Avoid static supporting data tables
For low-level data access in chart views with a supporting table, avoid a static table on tabular data to improve accessibility and address inflexible data access for users who need to consume the information in different ways.
- purpose:refine
- basis:accessibility
- chart:table
- data:tabular
- quality:accessibility
- lever:interaction-access
advice
Make the table manipulable
Do not leave the provided data table static. For example, let readers sort columns and filter rows, ideally with search, and if that is not possible provide a downloadable CSV.
reason
Why a manipulable table helps
Static tables force one presentation of the data. Filter, sort, and download let readers reshape low-level values in the view or tool that best matches their access workflow.
Mechanism: Manipulable tables reduce the effort of extracting and reorganizing values, and a downloadable CSV gives users a low-level form that can be adapted in other software.
Evidence: Chartability states that a provided table should not remain static and should at least be downloadable, filterable, or sortable; its notes add that a downloadable CSV often satisfies many concerns because users can reshape it in other programs, while rendered filterable and sortable tables are preferred (Elavsky et al., 2022). Inclusive Components likewise recommends making data tables sortable or downloadable for flexibility (Inclusive Components: Data Tables, n.d.).
Notes: Search is the preferred filtering affordance when a rendered table supports it.
context
When this applies
- User Goal: Inspect, reorganize, or reuse low-level values behind a visualization.
- Data: Tabular values are exposed as a supporting table.
- Chart Setting: The table is rendered with the visualization or provided as its tabular companion.
- Audience: Users may rely on assistive technology or need to consume the data in a different workflow.
- Success Criterion: Readers can sort, filter or search, or download the table instead of reading a fixed table only.
exceptions
When to allow a fallback
Break it when: Rendered filter and sort controls are not feasible, but the table can be provided as a downloadable CSV. Why: The source treats CSV download as an acceptable minimum because it gives users a flexible low-level form they can adapt elsewhere.
costs
Costs of adding table controls
Sacrifice: The table stops being a fixed rendering and gains controls or an export path.
Risk: A rendered table that stays fixed still forces everyone into one presentation of the data.
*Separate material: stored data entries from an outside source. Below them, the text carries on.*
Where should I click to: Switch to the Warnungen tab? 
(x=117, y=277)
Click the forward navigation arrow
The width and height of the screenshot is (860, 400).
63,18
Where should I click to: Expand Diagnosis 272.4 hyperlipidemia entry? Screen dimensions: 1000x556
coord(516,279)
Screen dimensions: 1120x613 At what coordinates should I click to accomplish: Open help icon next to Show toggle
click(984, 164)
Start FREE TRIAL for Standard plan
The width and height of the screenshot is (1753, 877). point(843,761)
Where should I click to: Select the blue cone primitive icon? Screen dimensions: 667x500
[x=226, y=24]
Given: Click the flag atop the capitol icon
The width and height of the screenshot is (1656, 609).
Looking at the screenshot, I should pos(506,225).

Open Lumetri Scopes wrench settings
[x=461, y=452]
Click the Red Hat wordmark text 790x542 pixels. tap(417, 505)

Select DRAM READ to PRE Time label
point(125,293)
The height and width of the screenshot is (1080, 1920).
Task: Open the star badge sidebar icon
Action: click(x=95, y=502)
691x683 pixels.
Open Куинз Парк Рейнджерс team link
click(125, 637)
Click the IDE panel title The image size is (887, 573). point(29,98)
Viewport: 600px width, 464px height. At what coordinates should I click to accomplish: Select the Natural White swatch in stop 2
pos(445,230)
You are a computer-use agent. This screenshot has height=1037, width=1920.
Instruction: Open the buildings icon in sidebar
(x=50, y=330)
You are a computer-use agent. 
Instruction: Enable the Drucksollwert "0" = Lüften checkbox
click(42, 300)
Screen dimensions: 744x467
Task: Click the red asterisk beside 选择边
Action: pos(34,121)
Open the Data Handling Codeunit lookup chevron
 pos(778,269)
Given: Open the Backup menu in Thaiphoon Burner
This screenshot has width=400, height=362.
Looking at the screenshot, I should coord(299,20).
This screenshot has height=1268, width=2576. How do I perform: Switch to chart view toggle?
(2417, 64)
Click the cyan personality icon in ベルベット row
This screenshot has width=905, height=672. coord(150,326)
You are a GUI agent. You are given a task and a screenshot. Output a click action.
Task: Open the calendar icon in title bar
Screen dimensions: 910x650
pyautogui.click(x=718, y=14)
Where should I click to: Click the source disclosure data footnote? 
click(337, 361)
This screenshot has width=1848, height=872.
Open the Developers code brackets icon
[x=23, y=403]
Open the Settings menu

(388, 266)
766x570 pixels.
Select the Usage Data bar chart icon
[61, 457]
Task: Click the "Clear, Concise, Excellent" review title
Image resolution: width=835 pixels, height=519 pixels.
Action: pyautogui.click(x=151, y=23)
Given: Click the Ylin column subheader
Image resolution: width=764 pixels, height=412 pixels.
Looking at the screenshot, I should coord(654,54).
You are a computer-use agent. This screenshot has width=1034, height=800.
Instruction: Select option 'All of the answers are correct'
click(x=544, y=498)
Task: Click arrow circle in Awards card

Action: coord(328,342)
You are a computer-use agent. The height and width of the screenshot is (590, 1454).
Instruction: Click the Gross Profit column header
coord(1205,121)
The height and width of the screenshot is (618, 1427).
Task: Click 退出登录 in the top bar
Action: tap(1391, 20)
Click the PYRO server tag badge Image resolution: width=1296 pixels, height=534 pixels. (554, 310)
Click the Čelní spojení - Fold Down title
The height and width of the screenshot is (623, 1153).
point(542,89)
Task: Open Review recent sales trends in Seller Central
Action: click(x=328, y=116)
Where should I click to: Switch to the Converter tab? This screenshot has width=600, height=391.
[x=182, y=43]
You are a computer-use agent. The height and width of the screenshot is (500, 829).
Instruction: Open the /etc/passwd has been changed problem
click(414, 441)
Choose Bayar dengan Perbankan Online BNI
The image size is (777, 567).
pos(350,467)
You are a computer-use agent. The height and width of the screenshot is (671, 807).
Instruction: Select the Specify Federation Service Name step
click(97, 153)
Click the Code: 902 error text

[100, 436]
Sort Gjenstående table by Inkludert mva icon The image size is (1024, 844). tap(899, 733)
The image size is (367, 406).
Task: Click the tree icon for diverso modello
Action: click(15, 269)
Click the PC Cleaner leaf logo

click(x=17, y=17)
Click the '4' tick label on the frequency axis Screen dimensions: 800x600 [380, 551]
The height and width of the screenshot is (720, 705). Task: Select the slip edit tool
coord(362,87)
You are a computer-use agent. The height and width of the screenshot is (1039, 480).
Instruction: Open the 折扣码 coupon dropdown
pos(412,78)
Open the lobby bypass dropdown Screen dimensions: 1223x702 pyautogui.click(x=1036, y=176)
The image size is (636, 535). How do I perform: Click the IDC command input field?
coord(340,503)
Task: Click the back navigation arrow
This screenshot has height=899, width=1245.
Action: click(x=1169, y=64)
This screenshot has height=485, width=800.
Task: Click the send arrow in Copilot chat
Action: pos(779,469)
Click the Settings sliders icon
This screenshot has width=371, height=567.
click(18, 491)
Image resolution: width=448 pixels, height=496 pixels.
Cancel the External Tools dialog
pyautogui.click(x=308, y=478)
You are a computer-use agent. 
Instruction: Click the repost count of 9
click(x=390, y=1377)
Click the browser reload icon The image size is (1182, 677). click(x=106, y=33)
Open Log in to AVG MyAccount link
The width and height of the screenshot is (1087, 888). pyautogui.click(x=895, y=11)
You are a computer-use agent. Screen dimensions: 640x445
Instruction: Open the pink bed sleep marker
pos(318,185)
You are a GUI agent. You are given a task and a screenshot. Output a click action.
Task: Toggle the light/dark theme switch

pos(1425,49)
Mitigation: Prefer rendered filter and sort controls, and use downloadable CSV when those controls cannot be supported.
mistakes
Common failure mode
Mistake: Showing a rendered table with fixed rows and columns only. Why it fails: The table still does not let readers sort, filter, search, or export the data in the way that suits their needs.
check
How to test it
Failure Sign: The table has no sort control, no filter or search, and no download option.
Quick Check: Try to sort a column, filter or search rows, or download the table as CSV.
Stronger Test: If none of those actions is available, treat the table as static and fail it.
fix
What to change
- Add column sorting to the rendered table.
- Add row filtering to the rendered table and include search when possible.
- Provide the table as a downloadable CSV when rendered controls are unavailable.